Celebrity
Riri Riza, Membingkai Keindahan Alam dan Budaya Makassar

1 Nov 2016


Foto: Instagram/@rizariri, Dok. Miles Films

September lalu, sutradara Riri Riza yang dikenal piawai membingkai keindahan alam dan budaya Indonesia dalam film, kembali menyajikan keindahan alam dan budaya Makassar, Sulawesi Selatan, lewat film Athirah. Diangkat dari kisah nyata ibunda Jusuf Kalla berdasarkan novel karya Alberthiene Endah, film ini menyuguhkan kisah menyentuh tentang kesabaran wanita saat suaminya menikah lagi.

Tangan dingin Riri berhasil membingkai kebudayaan Bugis (keluarga Kalla berasal dari suku Bugis) dan Makassar dalam gambar-gambar yang, artistik dan memanjakan mata. “Apa yang Anda lihat di film Athirah adalah sesuai kenyataan. Makassar memang indah dan memiliki beragam kebudayaan yang sarat makna. Kulinernya pun sangat lezat,” cetus Riri. Berikut ini hal-hal menarik yang ada di film Athirah yang sukses memborong 10 nominasi di Festival Film Indonesia 2016 dan akan diputar di beberapa festival film internasional.
 
Tenun Sutra Makassar
Di film ini, sarung digambarkan sebagai pengikat cerita. Dari awal dikisahkan, Athirah (Cut Mini) menjaga dengan baik sarung pemberian mertuanya. Namun, saat mengetahui sang suami, Puang Ajji (Arman Dewarti), menikah lagi, Athirah sempat berniat ingin memusnahkan sarung bermotif garis-garis itu. Namun, sarung itulah yang kemudian menjadi penyokong hidupnya. Tak mau larut dalam kesedihan karena dipoligami, Athirah memilih move on dengan berdagang sarung khas Bugis Makassar.
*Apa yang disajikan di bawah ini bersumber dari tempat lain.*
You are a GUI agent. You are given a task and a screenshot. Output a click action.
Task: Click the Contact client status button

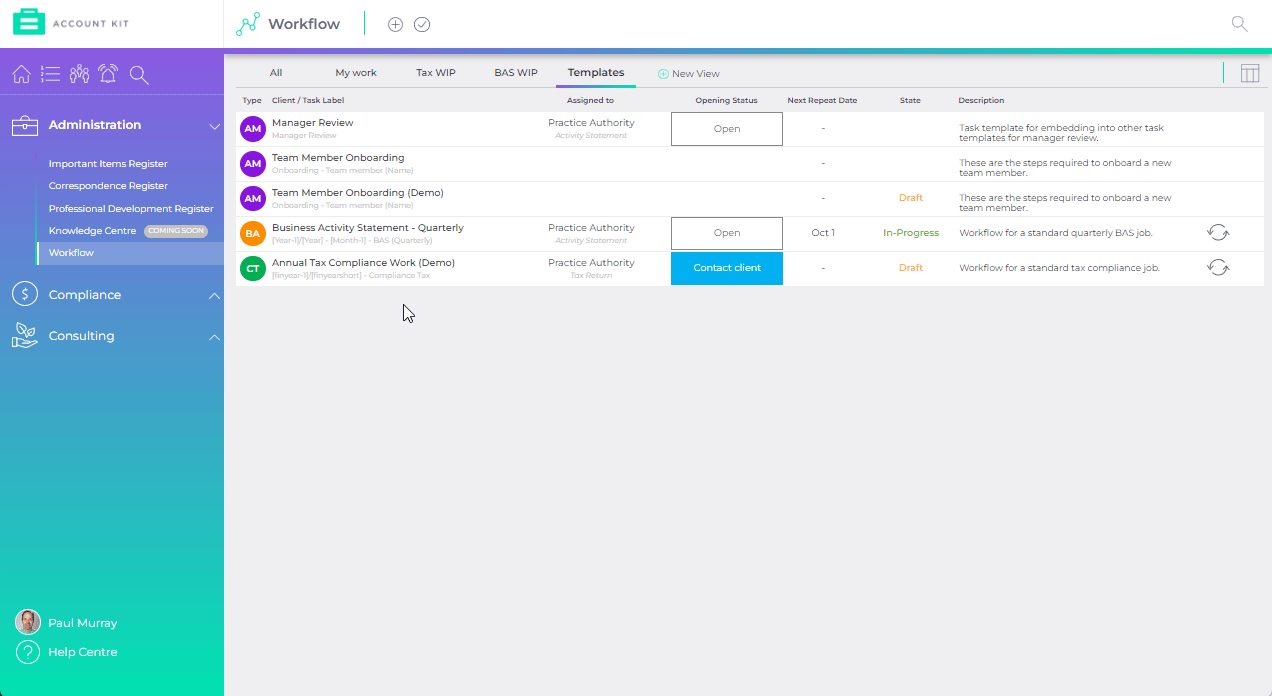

Ibu kota Sulawesi Selatan ini memang terkenal sebagai pusat industri kain tenun sutra terbesar di Indonesia. Tenun Makassar juga dikenal dengan sebutan sutra Bugis yang biasa digunakan sebagai padanan baju bodo (waju ponco) dan sarung (lippa sabbe). Motifnya bermacam-macam, dan memiliki makna masing-masing. Yang paling terkenal yaitu motif balo lobang yang berupa kotak-kotak besar dan balo renni yang berbentuk kotak-kotak kecil. Motif balo lobang biasa dikenakan para pria, sedangkan motif balo renni dikenakan wanita Makassar yang masih lajang.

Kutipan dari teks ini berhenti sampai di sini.